Os candidatos que representam à saúde podem se sobressair nesta eleição nada típica. Essa vantagem vem do fato de que o tema está no centro dos debates e dos anseios dos eleitores. A pandemia torna ainda mais urgente a demanda por propostas que de investimento e reestruturação do SUS, redução de fila por exames, consultas com especialistas e cirurgias de baixa complexidade – uma necessidade da Atenção Primária, sob o comando de prefeituras. O enfrentamento ao vírus também promove a valorização e um legado para quem atua na linha de frente. Os enfermeiros, médicos, maqueiros, técnicos, socorristas e tantos outros profissionais não ganharam o título de herói atuando de forma simples. De fato são guerreiros no enfrentamento a Covid-19, e podem capitalizar tudo isso em votos e representatividade política. 

“A pandemia trouxe a tona problemas que vivenciamos no dia a dia e mostrou para sociedade que tem um grupo de profissionais que precisa ser ouvido”. A avaliação é da  vice-presidente do Sindicato dos Trabalhadores da Saúde (Sindsaúde), Néia Vieira. Ela concorda que o momento fortalece a candidatura de profissionais que estão atuando na linha de frente e diz acreditar que seja uma forma de valorização. 

Efeito em todo o Brasil

No País o número candidatos profissionais da saúde é 17,71% maior do que em 2016 e está acima da alta geral de candidatos nestas eleições, de 9,78%. Nacionalmente a categoria de maior impacto é a dos técnicos de enfermagem que tinham nas últimas eleições municipais 3.219 candidatos, mas saltaram para 4.614  neste ano – acréscimo de 43,34%. Segundo o TSE, deste total, cerca de 97% disputam cargos de vereador em mais de 2,3 mil cidades brasileiras.

O crescimento da representatividade dos profissionais de saúde na disputa eleitoral também contribui para minimizar as diferenças de gênero e raça.
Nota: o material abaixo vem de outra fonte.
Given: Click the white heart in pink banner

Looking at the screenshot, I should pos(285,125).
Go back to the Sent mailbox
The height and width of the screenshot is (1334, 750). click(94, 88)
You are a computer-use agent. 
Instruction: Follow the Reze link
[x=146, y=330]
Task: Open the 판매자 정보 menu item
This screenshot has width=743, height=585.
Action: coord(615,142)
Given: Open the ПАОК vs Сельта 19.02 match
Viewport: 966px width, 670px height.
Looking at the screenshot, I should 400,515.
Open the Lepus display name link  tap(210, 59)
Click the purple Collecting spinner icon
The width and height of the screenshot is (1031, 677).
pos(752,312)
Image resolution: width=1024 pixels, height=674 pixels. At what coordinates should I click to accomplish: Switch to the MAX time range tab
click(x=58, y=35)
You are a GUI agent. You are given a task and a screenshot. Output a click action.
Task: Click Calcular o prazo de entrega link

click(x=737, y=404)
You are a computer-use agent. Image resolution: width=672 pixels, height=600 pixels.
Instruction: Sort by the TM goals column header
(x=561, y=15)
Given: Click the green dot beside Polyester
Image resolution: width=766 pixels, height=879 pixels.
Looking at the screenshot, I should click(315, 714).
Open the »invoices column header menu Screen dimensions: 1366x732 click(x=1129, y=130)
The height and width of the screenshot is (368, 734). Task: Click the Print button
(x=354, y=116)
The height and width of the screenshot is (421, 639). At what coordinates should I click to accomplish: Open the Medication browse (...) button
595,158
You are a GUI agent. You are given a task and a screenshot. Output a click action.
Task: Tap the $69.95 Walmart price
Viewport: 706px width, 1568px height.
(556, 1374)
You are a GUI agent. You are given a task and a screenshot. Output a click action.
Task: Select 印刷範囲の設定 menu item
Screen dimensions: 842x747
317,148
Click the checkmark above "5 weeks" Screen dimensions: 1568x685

Os técnicos de enfermagem candidatos são, em sua maioria, mulheres (73%) e pretos ou pardos (54%). Entre todas as candidaturas, o índice é de 33,2% e 49,9%, respectivamente.

A presença de médicos nas eleições municipais aumentou 6%, com índice mais expressivo para os cargos de prefeito e vice-prefeito. Entre os 2.715 candidatos, mais de 1,3 mil profissionais fazem campanha para a prefeitura de 1.078 cidades. A maioria é de homens (85%) e brancos (75%).

Saúde x Segurança

Nos últimos pleitos houve aumento de candidaturas de agentes de segurança. Esse efeito está associado às crises na área da segurança que acabou por estimular a participação de policiais e membros das forças armadas nas eleições. Neste ano, se esperava que houvesse um boom de candidatos da classe. Essa expectativa vem do  incentivo dado pelo presidente Jair Bolsonaro (Sem partido) e, consequentemente, à defesa de uma pauta conservadora com a qual parte dos policiais se identifica – e ao fortalecimento do corporativismo militar.

Ainda assim, os candidatos da força de segurança não fazem frente aos da saúde. Este ano Goiás teve o registro de 297 nomes ligados à polícia. Em comparação com 2016 o crescimento foi de apenas 0,11%. O que demonstra que a pandemia foi mais encorajadora que a pauta de segurança pública ou mesmo o apoio explícito do presidente aos militares na política.